Ahmadinejad has yet to say who will head the Oil Ministry, one of the most important cabinet positions as crude sales account for most state revenue in a country which is under U.S. and UN sanctions over its disputed nuclear program.
Thousands were arrested after the election, in Iran's worst street unrest since the revolution three decades ago, but the authorities have rejected as "baseless" Karubi's allegations that some male and female detainees were raped.
Some hardliners have called for him to be arrested or tried if he failed to prove his allegations were true. Karubi says he has evidence of mistreatment of detainees. Last week, he said some of those arrested were killed under torture.

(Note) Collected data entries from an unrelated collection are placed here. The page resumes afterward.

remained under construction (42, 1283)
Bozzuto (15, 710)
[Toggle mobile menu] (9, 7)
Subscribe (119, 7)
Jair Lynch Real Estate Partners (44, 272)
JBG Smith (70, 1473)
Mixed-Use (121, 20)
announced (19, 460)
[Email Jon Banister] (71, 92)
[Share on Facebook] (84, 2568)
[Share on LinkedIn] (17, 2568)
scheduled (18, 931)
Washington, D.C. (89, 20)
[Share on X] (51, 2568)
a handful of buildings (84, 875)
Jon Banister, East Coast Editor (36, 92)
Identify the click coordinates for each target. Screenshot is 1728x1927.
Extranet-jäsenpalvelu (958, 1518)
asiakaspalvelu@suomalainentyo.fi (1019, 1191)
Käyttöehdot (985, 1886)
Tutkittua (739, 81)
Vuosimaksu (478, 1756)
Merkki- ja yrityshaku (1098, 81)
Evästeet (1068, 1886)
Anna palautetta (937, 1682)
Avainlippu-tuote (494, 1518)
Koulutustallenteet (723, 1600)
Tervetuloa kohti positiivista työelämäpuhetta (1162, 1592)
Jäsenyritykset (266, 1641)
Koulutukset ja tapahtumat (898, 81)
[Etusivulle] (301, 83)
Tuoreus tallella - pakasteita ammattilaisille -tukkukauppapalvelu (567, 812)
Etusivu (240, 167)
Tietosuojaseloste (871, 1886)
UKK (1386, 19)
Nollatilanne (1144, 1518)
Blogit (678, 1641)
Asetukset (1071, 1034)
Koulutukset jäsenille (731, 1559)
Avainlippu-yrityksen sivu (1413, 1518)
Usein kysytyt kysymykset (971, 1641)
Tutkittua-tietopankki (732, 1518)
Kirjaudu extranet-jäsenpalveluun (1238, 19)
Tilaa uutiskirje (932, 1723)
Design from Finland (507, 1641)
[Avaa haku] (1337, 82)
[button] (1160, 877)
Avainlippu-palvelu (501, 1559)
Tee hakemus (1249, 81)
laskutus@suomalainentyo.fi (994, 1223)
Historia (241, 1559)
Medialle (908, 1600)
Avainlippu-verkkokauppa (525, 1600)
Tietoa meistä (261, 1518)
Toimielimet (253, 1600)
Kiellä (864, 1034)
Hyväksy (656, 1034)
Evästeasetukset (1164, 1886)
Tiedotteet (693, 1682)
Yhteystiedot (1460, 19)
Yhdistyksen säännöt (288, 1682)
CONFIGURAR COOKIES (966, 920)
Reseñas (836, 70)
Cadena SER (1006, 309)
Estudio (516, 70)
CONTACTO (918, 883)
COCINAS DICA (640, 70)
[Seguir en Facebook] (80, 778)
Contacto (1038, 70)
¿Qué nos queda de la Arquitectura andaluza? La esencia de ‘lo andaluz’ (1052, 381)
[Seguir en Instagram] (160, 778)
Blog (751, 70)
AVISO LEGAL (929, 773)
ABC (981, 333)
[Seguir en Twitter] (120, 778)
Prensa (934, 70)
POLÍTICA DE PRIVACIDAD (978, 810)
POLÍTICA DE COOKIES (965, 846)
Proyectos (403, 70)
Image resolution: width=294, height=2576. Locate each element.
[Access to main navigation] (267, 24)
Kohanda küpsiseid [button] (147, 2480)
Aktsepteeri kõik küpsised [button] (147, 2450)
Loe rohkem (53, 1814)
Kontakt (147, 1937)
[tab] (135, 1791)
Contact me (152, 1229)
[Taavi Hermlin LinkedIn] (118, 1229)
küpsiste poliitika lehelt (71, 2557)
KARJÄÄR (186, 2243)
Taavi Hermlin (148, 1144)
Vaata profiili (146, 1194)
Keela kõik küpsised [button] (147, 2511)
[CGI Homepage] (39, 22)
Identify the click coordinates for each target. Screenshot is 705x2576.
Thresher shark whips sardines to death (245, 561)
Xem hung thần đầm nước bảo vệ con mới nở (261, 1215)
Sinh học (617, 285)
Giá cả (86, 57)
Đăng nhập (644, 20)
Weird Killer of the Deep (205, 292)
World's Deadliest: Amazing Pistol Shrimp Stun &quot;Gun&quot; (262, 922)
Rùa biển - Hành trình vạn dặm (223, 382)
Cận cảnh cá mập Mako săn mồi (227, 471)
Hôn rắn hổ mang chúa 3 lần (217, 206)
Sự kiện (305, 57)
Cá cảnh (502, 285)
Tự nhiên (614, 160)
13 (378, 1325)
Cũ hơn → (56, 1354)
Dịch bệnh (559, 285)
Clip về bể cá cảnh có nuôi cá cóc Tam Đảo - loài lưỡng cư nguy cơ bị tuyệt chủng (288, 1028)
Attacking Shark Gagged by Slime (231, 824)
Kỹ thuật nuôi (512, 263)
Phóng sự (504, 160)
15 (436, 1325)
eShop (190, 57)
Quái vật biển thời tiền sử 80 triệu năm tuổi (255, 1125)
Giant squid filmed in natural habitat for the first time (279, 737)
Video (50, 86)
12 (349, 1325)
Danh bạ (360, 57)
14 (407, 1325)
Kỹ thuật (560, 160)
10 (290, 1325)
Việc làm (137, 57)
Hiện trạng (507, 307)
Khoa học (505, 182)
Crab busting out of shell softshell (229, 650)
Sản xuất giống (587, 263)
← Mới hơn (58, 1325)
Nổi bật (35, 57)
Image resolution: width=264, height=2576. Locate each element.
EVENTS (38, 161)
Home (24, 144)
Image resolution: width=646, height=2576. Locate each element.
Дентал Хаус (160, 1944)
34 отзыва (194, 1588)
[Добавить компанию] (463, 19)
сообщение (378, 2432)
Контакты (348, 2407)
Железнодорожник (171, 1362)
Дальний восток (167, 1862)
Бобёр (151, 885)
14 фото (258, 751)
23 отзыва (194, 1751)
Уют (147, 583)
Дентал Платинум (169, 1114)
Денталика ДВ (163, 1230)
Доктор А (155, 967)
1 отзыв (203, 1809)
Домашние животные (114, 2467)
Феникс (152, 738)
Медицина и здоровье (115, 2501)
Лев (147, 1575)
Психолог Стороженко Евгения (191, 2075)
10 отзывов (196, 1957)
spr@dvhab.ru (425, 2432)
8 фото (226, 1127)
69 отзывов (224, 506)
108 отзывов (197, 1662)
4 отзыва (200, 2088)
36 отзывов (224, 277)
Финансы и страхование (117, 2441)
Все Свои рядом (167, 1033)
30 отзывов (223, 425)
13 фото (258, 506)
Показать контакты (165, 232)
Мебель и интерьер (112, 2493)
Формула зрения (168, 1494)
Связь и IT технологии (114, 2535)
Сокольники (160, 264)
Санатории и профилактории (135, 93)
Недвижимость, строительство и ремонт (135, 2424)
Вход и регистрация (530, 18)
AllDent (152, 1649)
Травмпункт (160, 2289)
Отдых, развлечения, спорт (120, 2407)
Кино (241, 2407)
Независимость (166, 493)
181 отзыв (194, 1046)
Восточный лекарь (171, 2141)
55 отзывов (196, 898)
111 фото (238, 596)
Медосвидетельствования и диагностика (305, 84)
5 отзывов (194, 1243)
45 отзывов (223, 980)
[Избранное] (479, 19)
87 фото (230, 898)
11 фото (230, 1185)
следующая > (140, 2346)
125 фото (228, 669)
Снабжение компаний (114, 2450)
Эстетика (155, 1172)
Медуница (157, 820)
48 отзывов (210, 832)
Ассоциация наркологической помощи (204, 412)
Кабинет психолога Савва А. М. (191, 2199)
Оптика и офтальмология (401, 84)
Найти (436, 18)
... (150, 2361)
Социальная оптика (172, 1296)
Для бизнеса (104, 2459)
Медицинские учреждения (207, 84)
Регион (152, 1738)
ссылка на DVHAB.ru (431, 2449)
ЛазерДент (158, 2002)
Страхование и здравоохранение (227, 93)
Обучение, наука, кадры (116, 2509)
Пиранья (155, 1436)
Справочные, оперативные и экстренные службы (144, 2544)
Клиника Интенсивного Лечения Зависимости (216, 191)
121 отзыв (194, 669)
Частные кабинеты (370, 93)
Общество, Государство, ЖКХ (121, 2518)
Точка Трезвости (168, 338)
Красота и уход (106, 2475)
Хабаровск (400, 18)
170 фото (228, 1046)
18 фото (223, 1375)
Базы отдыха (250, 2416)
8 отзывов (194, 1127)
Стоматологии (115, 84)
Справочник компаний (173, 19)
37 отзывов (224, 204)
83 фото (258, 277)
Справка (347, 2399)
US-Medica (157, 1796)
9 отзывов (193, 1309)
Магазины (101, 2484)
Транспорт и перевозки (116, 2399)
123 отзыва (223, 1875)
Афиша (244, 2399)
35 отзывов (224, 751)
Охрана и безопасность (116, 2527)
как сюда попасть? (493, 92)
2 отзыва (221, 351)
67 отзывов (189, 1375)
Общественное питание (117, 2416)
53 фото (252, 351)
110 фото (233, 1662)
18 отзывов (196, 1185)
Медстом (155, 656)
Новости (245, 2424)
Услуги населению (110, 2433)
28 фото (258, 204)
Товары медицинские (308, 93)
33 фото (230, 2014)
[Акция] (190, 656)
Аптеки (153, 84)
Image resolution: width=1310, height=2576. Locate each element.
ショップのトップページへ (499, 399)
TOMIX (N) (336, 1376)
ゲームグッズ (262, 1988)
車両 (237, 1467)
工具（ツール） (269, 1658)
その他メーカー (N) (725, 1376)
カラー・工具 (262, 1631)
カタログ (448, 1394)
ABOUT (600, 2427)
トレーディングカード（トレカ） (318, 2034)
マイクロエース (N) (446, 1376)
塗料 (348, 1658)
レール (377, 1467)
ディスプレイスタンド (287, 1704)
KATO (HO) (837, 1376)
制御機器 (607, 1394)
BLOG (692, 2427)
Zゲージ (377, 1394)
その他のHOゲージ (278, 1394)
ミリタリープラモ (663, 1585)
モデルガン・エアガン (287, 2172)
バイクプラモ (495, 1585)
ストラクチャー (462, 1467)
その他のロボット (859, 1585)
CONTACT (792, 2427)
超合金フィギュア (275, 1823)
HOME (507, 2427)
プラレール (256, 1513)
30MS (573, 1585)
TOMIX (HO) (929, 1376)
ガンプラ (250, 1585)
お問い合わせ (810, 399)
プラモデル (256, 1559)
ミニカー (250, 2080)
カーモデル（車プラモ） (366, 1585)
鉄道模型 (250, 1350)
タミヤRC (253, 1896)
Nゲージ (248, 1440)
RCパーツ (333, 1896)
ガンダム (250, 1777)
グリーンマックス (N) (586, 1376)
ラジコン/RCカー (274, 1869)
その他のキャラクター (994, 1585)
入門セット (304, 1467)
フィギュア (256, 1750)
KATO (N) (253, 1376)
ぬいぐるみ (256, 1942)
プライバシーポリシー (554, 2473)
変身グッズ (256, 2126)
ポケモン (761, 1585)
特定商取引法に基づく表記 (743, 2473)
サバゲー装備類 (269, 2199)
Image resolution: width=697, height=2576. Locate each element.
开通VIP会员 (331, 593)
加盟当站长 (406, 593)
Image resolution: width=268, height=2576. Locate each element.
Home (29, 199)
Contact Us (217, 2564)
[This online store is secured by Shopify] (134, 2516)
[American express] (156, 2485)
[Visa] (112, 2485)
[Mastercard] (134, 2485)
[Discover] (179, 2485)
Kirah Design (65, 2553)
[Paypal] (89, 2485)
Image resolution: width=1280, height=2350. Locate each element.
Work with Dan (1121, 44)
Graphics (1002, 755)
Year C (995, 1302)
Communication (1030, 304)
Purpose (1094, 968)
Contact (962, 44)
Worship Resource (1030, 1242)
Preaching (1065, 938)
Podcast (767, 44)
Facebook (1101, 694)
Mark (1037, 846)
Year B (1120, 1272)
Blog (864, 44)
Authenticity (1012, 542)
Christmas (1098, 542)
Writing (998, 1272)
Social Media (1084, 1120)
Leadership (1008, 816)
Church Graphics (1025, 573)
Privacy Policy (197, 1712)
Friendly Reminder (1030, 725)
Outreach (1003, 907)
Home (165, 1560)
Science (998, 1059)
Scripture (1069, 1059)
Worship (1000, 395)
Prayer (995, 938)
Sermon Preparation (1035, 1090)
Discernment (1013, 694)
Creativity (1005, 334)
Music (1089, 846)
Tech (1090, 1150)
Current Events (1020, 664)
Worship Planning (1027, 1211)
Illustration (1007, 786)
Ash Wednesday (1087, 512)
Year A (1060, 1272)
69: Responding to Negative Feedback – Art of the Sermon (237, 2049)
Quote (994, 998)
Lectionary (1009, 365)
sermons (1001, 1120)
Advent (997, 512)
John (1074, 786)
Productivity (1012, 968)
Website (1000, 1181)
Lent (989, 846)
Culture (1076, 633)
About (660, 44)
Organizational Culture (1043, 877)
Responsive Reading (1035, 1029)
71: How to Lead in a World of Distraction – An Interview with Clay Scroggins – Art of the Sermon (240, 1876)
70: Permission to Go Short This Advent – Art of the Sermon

"Etemad-e Melli's" managing editor, Mohammad-Javad Haqshenas, said the paper was closed late on August 16 because it planned to publish a statement by Karubi on its front page on August 17.
In the statement, carried by the party's website, Karubi responded to "insults" against him by his hardline opponents and said he would not be silenced.
The labour news agency ILNA quoted an unnamed judiciary official as saying the paper had continued to publish material contrary to the law despite an "abundance of complaints, court warnings and repeated summons to the court."
At least 200 people remain in jail, including senior moderate politicians, activists, lawyers and journalists. Iran has this month staged three mass trials of detainees.
One of those put on trial, French teaching assistant Clotilde Reiss, has been freed on bail, President Nicolas Sarkozy's office said in a statement on August 16.
Tehran prosecutor Saeed Mortazavi said Reiss's bail was set at about $300,000, and that the investigation had been concluded, media reported. Reiss, detained in early July, has been charged with aiding a Western plot against the Iranian government after the vote.